4. Hospital policy entitled, "Patient Care Bundle (CHS Nursing C - 24)," (revision date 02/02/14) required, "Hourly Rounding: A. Rounding by unit clinical staff will occur on all patients every hour from 6a - 10p and every 2 hours from 10p - 6a...B. Rounding will utilize the following 8 key behaviors...4. Address the 4 'P's' of pain..."
5. The clinical record of Pt. #1 was reviewed on 12/16/14. Pt. #1 was a 90 year old female that presented to the ED on 9/15/14 at 7:03 AM as a triage level 3. Patient #1 presented with a chief complaint of fall (chin laceration, right shoulder pain). Upon admission, Pt. #1's pain was not documented as assessed; however, Pt. #1 received 2 milligrams of Morphine (pain medication) at 7:37 AM. Pt. #1 subsequently received 15 millileters of Hydrocodone (pain medication) without documentation of an assessment or reassessment of pain.
6. The clinical record of Pt #3 was reviewed on 12/16/14. Pt #3 was a 60 year old male that presented to the ED on 10/21/14 at 10:53 AM as a triage level 4. Pt #3 presented with a chief complaint of fall. Pt #3 received 1 milligram of Dilaudid (pain medication) intramuscularly at 1:09 PM for an admission pain scale of 10/10. Pt #3's clinical record lacked documentation of a reassessment of Pt #3's pain level. Pt #3 was discharged at 4:10 PM; however, Pt #3's clinical documentation lacked a reassessment of his pule, respirations and temperature.
7. The clinical record of Pt #4 was reviewed on 12/16/14. Pt #4 was a 43 year old female that presented to the ED on 12/9/14 at 12:05 PM. Pt #4 presented with a chief complaint of fall. Pt #4 was discharged home on 12/9/14 at 1:30 PM without documentation of vital sign reassessment (blood pressure, pulse, respiration, and temperature).
8. The clinical record of Pt #5 was reviewed on 12/16/14. Pt #5 was an 82 year old female that presented to the ED on 11/9/14 at 3:12 PM. Pt #5 presented with a chief complaint of fall two (2) weeks ago. Triage documentation included a pain level of 9/10. Pt #5 was discharged home on 11/9/14 at 7:26 PM without documentation of vital sign and pain reassessments (blood pressure, pulse, respiration, and temperature).
9. The clinical record of Pt #8 was reviewed on 12/16/14. Pt #8 was an 18 year old male that presented to the ED on 9/24/14 at 8:12 PM. Pt #8 presented with a chief complaint of left collar bone fracture. Pt #8 was discharged home on 9/24/14 at 8:35 PM without documentation of vital sign reassessment (blood pressure, pulse, respiration, and temperature).

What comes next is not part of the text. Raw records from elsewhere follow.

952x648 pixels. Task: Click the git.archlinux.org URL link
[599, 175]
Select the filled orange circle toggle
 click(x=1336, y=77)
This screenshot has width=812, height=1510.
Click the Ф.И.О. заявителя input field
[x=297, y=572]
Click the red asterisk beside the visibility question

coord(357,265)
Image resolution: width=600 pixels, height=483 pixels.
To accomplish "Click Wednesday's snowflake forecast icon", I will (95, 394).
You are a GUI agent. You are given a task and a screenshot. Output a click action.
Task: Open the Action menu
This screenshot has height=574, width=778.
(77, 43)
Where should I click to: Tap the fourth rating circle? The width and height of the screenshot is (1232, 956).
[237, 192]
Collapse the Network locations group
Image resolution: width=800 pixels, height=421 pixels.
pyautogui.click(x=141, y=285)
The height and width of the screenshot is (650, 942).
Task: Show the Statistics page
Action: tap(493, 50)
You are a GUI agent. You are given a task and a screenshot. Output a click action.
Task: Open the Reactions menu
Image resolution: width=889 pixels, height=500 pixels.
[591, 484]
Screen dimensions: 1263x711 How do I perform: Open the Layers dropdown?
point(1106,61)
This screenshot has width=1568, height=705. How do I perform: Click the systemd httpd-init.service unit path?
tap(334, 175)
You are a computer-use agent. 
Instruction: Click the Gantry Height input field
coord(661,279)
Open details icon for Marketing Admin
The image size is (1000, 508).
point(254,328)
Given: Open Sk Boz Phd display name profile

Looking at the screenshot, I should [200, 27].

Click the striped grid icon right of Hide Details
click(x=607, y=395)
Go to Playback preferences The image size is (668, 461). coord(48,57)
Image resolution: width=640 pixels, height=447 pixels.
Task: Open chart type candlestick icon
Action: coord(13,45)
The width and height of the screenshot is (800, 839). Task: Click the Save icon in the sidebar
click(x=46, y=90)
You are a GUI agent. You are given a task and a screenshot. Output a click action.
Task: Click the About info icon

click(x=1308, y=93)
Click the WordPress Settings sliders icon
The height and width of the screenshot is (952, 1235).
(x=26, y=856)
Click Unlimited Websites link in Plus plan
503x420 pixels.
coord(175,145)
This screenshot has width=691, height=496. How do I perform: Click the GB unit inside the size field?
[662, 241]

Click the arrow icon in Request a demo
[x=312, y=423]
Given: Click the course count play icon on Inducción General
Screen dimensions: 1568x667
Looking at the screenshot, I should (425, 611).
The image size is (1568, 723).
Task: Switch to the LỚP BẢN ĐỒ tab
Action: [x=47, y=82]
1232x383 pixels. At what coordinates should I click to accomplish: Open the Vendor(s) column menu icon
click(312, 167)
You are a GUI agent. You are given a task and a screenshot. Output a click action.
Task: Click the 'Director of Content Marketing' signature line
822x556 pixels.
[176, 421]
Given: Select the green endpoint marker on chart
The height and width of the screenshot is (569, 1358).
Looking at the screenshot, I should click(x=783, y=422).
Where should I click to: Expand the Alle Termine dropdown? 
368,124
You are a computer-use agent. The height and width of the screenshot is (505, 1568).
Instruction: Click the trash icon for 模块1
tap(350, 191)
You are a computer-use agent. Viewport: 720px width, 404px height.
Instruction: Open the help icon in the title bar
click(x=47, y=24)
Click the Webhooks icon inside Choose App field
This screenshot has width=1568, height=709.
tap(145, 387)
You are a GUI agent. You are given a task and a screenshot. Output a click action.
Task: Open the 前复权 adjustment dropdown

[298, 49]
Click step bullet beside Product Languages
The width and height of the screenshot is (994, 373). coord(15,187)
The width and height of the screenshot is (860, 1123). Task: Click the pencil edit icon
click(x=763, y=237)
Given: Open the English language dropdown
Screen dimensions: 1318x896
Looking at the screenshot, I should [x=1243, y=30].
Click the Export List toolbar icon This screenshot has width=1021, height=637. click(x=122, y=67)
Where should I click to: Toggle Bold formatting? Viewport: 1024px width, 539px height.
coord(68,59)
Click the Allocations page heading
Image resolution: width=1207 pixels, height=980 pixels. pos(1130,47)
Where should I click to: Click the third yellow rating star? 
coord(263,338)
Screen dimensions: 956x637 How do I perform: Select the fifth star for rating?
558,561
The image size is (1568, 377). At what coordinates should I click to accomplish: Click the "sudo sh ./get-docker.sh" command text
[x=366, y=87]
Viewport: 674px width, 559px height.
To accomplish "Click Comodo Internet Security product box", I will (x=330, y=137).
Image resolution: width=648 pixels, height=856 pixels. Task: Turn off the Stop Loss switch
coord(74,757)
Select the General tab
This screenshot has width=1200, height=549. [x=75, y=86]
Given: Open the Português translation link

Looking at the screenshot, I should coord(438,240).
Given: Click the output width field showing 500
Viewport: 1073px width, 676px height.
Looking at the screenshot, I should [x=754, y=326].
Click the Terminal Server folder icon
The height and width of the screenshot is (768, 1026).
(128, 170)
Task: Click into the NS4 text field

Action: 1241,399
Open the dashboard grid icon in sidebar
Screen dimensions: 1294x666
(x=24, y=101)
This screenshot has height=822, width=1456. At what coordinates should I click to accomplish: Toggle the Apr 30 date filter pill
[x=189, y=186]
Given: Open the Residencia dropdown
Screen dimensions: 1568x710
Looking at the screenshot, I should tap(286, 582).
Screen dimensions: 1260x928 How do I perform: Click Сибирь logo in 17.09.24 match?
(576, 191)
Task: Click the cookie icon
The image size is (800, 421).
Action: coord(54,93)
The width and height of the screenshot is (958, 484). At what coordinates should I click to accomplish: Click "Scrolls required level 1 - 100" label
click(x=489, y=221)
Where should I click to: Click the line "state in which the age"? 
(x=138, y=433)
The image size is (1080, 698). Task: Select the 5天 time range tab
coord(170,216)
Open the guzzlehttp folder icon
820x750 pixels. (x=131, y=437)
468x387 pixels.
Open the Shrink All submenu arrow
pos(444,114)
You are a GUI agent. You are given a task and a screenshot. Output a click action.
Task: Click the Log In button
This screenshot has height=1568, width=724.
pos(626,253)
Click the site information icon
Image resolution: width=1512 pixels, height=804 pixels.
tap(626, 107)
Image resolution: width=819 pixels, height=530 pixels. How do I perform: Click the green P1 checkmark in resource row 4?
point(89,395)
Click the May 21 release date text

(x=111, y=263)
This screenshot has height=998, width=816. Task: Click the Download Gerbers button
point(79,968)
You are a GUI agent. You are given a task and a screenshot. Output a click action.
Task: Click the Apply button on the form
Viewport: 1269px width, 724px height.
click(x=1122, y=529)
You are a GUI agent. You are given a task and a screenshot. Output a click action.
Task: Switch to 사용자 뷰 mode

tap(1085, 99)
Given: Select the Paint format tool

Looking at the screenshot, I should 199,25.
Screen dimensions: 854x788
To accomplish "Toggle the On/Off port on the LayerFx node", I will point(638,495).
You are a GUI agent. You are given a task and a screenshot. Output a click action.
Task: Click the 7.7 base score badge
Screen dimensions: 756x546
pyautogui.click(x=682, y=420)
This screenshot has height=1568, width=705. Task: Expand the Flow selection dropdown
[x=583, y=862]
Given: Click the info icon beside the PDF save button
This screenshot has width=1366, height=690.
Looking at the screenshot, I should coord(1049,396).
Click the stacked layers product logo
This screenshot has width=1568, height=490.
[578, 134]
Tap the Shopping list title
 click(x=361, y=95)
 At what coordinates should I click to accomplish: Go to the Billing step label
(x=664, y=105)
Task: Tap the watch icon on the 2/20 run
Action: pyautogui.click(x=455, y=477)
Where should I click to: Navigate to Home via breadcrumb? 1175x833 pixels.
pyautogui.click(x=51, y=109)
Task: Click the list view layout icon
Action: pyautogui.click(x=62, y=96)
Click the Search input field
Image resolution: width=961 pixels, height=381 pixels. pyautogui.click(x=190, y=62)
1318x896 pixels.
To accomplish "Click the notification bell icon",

10. On 12/16/14 at approximately 1:30 PM the Clinical Nurse Manager of Emergency Department and Clinical Decision Unit was interviewed. The Manager stated that the clinical records should have included reassessments of pain and discharge vital signs.
11. On 12/18/14 at approximately 9:30 AM the Director of Emergency Department stated that pain assessments and vital signs should have been documented. The director stated, "Documentation is a problem currently in the emergency department."